According to Lt. Kami Ysit of Tracy Police Department, students complied with parking restrictions created by the Tracy City Council in May.
At that time, the council approved a pilot parking program that limits parking on both 12th Street and Berverdor Avenue between East Street and Mae Avenue to residents and their guests.
Ysit said the area was clear of student vehicles on Monday, and no residents of the restricted area or surrounding neighborhoods complained during the morning.
“It was pretty empty,” she said. “More empty than I’ve seen it. It appears everything is good and the system is working.”
Parking congestion in the neighborhood arose around the time when students were released from the school at 315 E. 11th St., she said — about 1:30 p.m. Monday, which was an early-release day.
“The problem was parents parked waiting to pick up their children,” Ysit said. “Residents were asking them to leave and they refused.”
Melissa Furtado, who lives on 12th Street, said she experienced firsthand the situation of people violating the residents-only parking.
“It’s beautiful all day until it comes to about 20 minutes before the school lets out,” she said. “They were blocking driveways, parking anywhere they wanted, trying to squeeze in (spaces) and blocking cars from coming and going. I got about 10 people to go and follow what we’re doing, and moved, but some said, ‘Too bad. We’re not going to listen to you.’”
She said one parent cursed at her when she tried to explain that there were parking restrictions.
“We’re not messing around here,” Furtado said. “This is important to us. For 20 minutes, people just don’t care.”
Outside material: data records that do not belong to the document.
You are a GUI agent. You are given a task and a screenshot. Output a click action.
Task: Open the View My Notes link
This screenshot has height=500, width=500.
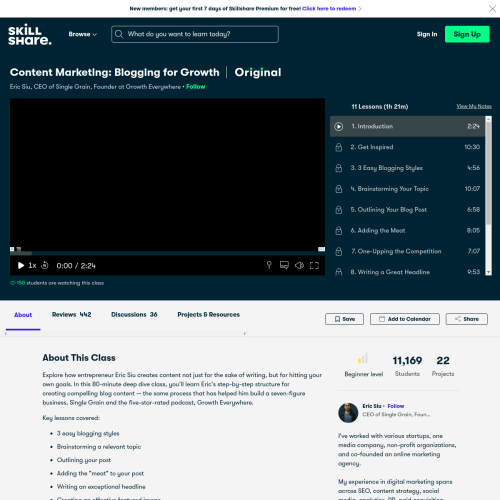tap(474, 106)
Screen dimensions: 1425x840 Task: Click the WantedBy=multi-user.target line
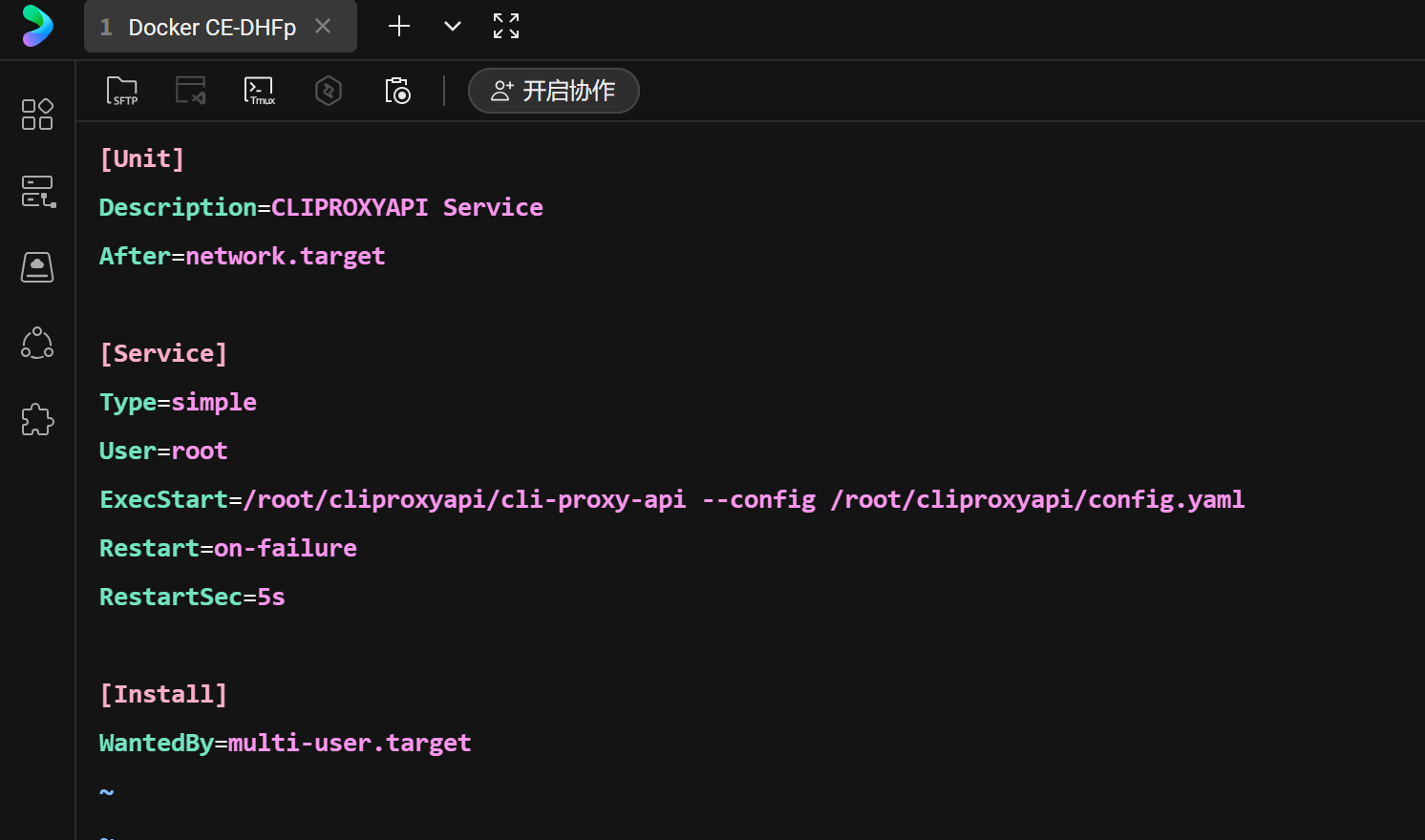(x=285, y=743)

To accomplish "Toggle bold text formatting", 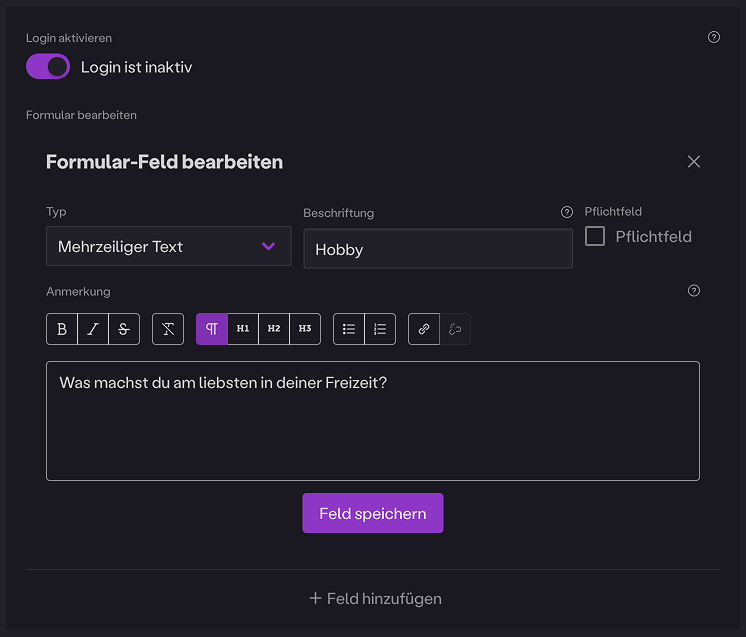I will (x=62, y=329).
According to Sgt. Luis Mejia, police received two calls from residents with complaints between 6 a.m. and 6 p.m. Monday. Both times, a police parking intern went to the area, but the drivers had already left.
“This is new, so it’s going to be us going out there and reminding people of the permit process and procedure,” he said. “We want the public to comply. Our efforts are to educate and issue citations if that doesn’t work.
“If we continue to get calls for service, we’ll increase enforcement,” he added.
On Tuesday, an officer was visibly sitting in his police car at the corner of 12th and East streets with his lights flashing. He remained there until school dismissal in the afternoon was complete.